__What you will do__. Transcribe the records below exactly, leaving out any pictures.

__Listed records__.
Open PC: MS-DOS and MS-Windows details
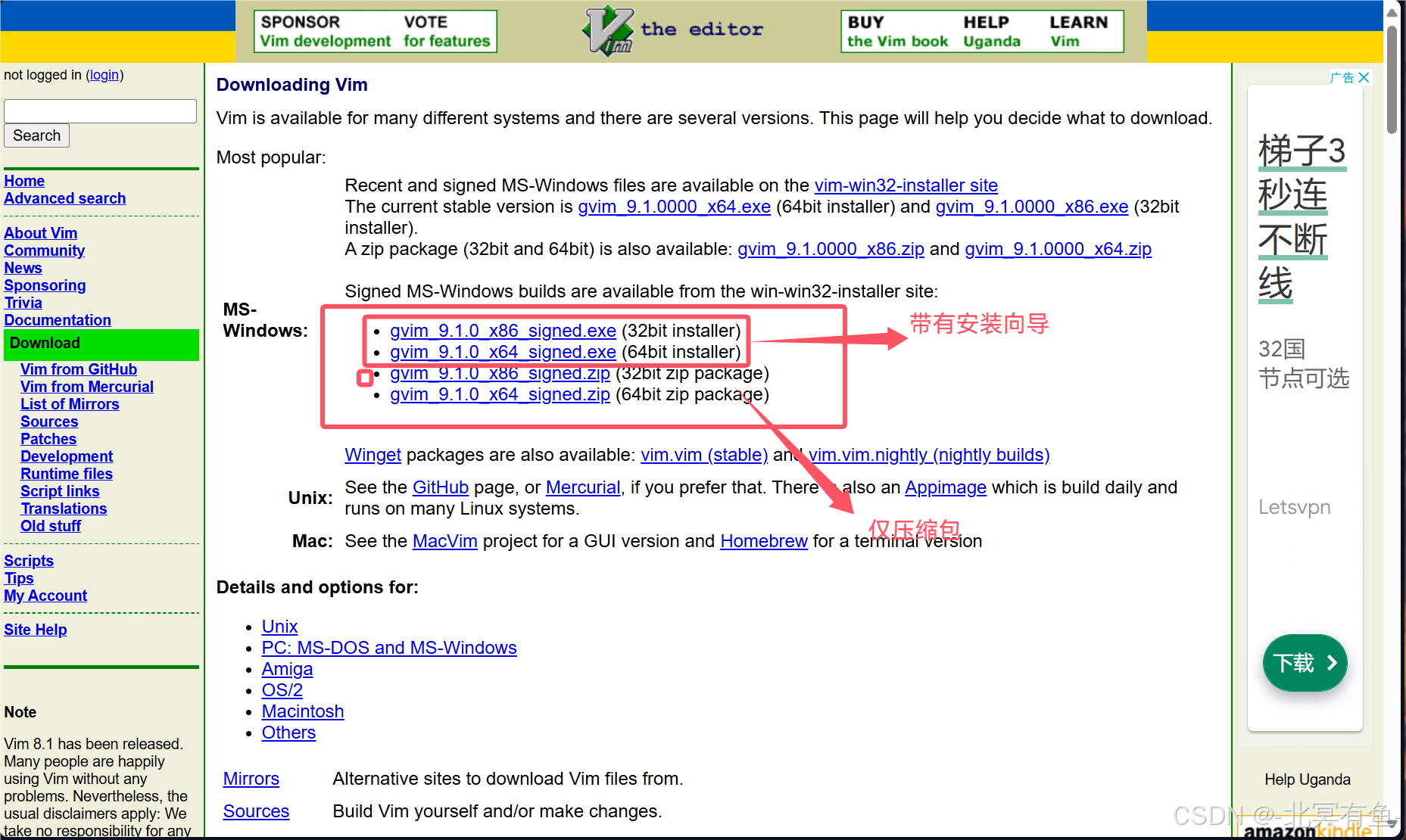point(389,649)
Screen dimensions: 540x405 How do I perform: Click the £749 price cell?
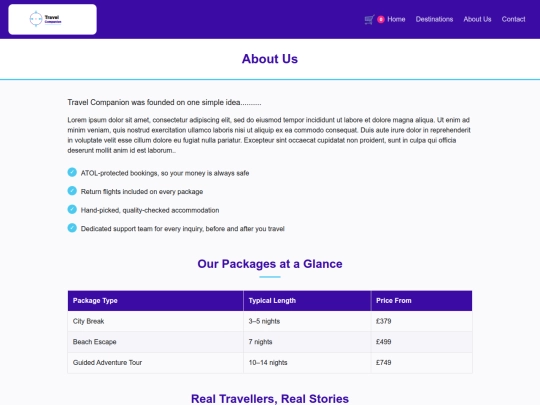pos(422,363)
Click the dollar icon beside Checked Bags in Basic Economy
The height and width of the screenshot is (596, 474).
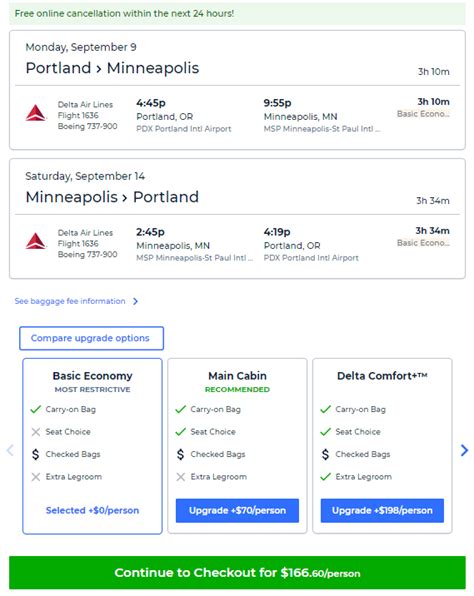click(35, 454)
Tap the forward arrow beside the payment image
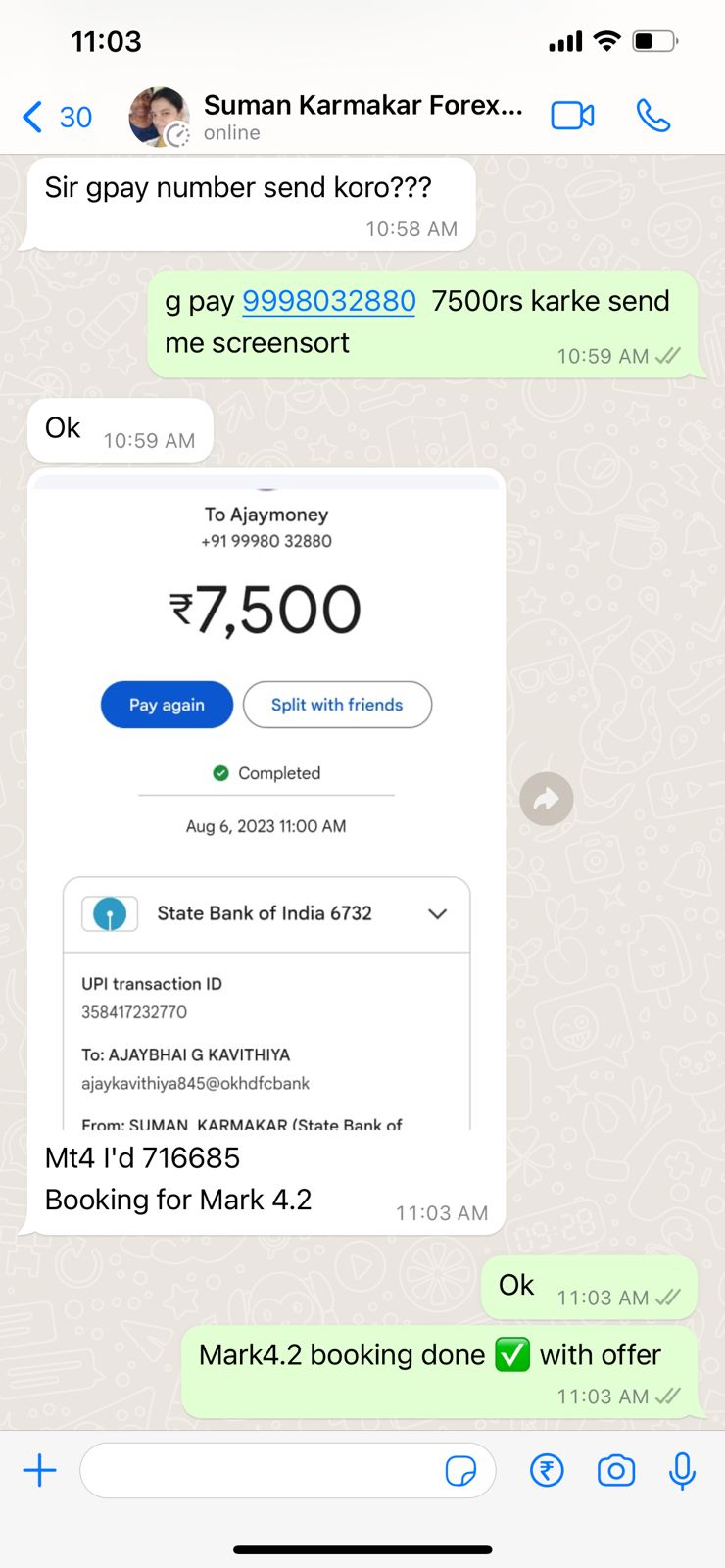This screenshot has width=725, height=1568. 546,799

__Task result__.
Open PC: MS-DOS and MS-Windows details
point(389,649)
Screen dimensions: 540x405 How do I perform: Click the £749 price cell?
pos(422,363)
Click the dollar icon beside Checked Bags in Basic Economy
The height and width of the screenshot is (596, 474).
click(35, 454)
Tap the forward arrow beside the payment image
This screenshot has width=725, height=1568. 546,799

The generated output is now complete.